NEW YORK — Trans millennial Natalie Martinez realized this morning that the overlapping timing of their second puberty with pop culture’s 20-year nostalgia cycle has made it nearly indistinguishable from the first one.
“I thought I felt old the first go-round, watching a bunch of poseurs appropriating the ’80s gamer culture the jocks used to beat us the fuck up over,” said 33-year-old Martinez. “Now I’m watching these damn kids, and — God, I hate myself for saying that — waxing nostalgic over stuff that wasn’t even that good the first time around. I mean, I never stopped wearing flannel, Docs, or chokers… but who the fuck asked for JNCOs, Tamagotchis, and space buns to make a comeback? I wonder if this is what our parents felt like walking through a Hot Topic back in 1997.”

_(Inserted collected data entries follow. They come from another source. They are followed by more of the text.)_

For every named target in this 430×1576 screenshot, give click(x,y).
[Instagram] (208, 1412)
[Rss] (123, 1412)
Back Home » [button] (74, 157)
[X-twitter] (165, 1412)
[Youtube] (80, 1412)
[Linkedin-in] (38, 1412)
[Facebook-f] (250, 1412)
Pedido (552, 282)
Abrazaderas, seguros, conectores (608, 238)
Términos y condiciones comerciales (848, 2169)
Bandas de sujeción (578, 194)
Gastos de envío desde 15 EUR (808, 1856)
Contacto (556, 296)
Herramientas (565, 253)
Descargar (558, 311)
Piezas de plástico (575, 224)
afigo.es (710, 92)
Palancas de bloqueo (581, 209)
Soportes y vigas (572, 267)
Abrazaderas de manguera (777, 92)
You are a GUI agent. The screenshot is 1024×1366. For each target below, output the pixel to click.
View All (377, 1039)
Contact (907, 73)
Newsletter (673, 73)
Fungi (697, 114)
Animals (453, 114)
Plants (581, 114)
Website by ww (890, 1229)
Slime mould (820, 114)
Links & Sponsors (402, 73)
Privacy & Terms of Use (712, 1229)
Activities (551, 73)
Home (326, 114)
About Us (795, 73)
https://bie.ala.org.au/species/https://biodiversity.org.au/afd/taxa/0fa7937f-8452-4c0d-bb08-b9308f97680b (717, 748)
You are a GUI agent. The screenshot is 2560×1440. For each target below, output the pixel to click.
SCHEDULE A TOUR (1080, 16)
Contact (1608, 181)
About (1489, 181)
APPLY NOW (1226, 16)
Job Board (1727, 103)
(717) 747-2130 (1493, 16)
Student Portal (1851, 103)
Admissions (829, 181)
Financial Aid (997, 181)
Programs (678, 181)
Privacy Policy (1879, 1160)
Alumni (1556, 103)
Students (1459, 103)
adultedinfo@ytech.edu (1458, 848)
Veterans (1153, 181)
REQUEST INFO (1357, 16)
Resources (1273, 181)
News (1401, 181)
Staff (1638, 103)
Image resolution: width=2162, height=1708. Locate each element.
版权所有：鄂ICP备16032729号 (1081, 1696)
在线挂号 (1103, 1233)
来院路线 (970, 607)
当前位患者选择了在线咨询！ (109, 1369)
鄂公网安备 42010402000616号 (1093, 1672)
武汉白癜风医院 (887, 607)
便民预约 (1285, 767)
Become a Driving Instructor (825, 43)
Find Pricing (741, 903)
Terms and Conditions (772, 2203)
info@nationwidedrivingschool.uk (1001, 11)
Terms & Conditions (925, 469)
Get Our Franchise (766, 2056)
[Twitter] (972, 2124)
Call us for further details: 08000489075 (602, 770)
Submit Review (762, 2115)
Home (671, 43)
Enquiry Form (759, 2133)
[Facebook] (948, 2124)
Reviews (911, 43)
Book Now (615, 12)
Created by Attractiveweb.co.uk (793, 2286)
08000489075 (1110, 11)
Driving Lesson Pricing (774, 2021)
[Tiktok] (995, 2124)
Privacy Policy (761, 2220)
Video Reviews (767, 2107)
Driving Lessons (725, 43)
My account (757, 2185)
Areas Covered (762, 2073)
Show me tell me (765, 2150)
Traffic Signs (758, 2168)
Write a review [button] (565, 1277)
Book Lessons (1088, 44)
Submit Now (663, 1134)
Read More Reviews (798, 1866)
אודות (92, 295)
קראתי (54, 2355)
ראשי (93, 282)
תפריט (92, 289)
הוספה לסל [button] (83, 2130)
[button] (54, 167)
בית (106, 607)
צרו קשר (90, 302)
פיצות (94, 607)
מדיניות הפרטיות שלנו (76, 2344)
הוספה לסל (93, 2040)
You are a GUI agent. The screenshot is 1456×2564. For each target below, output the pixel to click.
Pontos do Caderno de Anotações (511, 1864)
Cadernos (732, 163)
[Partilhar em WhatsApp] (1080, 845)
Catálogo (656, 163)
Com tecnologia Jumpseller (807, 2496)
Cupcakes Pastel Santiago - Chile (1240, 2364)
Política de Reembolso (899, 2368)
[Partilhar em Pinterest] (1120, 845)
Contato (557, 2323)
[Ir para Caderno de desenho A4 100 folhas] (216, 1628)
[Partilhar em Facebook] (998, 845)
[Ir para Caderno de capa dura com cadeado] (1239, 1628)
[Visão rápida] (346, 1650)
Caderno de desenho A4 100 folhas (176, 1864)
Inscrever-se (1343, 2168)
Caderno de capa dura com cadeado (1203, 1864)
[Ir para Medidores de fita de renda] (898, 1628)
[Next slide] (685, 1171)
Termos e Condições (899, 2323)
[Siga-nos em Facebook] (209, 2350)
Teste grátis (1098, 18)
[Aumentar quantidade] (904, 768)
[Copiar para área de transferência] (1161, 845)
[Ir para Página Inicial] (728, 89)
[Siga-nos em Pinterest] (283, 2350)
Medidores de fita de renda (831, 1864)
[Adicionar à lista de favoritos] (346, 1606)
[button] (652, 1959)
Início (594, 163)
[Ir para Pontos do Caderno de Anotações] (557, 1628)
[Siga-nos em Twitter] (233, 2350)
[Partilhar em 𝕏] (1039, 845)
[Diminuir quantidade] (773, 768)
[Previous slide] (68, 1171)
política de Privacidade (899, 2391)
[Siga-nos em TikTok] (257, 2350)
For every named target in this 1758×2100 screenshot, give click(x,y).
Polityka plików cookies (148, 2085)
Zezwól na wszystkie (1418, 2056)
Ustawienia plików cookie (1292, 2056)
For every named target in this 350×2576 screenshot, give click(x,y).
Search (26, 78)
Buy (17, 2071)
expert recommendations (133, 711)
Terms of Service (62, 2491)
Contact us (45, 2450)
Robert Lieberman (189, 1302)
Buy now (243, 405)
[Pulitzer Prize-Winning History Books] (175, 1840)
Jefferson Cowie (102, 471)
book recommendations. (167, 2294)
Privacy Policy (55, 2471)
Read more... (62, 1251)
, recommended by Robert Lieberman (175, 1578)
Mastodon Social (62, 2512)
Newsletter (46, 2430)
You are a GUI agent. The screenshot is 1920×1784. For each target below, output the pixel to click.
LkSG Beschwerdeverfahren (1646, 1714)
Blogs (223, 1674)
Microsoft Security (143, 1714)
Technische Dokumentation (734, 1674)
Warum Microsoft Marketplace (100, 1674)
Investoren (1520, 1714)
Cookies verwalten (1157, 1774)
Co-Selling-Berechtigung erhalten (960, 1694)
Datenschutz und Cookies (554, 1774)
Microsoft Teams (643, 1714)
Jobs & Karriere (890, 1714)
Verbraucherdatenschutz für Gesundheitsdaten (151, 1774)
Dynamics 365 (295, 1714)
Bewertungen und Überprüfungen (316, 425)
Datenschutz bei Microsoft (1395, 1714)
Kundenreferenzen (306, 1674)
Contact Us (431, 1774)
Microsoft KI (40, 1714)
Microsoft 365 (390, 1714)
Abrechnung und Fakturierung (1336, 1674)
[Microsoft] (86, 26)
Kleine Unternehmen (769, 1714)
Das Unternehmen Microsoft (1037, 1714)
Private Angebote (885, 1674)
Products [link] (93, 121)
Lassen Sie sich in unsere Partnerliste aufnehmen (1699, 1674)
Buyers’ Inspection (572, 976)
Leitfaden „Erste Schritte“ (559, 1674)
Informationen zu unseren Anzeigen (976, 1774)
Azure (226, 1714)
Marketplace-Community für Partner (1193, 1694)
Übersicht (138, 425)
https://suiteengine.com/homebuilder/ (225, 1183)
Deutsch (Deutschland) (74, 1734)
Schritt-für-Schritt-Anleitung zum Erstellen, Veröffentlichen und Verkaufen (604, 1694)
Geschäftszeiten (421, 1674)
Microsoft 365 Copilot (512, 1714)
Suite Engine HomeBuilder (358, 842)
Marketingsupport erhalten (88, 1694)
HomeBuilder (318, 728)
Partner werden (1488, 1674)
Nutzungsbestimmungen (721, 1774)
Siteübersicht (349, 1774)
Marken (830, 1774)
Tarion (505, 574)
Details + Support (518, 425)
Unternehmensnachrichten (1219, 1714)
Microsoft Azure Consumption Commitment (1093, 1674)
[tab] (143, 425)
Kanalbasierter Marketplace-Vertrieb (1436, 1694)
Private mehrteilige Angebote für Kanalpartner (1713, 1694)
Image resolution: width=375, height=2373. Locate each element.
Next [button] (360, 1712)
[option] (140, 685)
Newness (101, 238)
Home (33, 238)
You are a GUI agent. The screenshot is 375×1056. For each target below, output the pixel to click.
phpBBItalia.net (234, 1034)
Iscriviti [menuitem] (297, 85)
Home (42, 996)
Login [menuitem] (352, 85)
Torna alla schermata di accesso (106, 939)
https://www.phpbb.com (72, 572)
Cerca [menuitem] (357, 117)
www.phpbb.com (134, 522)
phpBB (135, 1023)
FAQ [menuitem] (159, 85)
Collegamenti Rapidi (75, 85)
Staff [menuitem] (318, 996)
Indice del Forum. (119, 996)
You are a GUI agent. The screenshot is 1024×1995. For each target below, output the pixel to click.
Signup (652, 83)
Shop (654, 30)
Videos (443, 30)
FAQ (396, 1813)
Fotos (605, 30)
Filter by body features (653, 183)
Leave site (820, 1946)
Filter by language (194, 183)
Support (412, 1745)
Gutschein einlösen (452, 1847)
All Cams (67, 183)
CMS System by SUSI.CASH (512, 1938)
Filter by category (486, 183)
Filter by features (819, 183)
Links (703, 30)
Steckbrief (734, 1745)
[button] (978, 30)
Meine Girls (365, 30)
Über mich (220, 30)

Martinez and countless others are taking this pop cultural revival as a welcome chance to recapture their lost youth.
“It was pretty awesome to see ‘Invader Zim,’ ‘Hey Arnold!’ and ‘Samurai Jack’ get the feature-length treatment, and I’m loving this recent trend of ’90s and ’00s bands touring on old records,” Martinez continued. “I spent most of my first puberty sulking in my room and listening to alternative radio while staring at a ceiling fan — there were so many tours I wish I could’ve seen back in the day. Now I might finally get my chance to relive the childhood I never had.”
Indeed, some noticed that American politics seem to be on the same 20-year cycle as well.
“School shootings are at an all-time high, we’ve impeached another President, and we knocked out that Soleimani guy in Iran,” said Finn Hayden, 37. “I just can’t wait for it to be 2003 again, when a bunch of hawkish conservatives will call me a Communist, a terrorist, and un-American because I don’t support or want to die in an aggressive campaign of American military intervention in the Middle East. It’s like high school all over again… only this time, my acne is the adult kind.”
At press time, it’s rumored that Toby Keith will be pulled out of cryo-storage to serve his country with a “yee-haw anthem” about “kicking the ever-living shit out of brown kids.”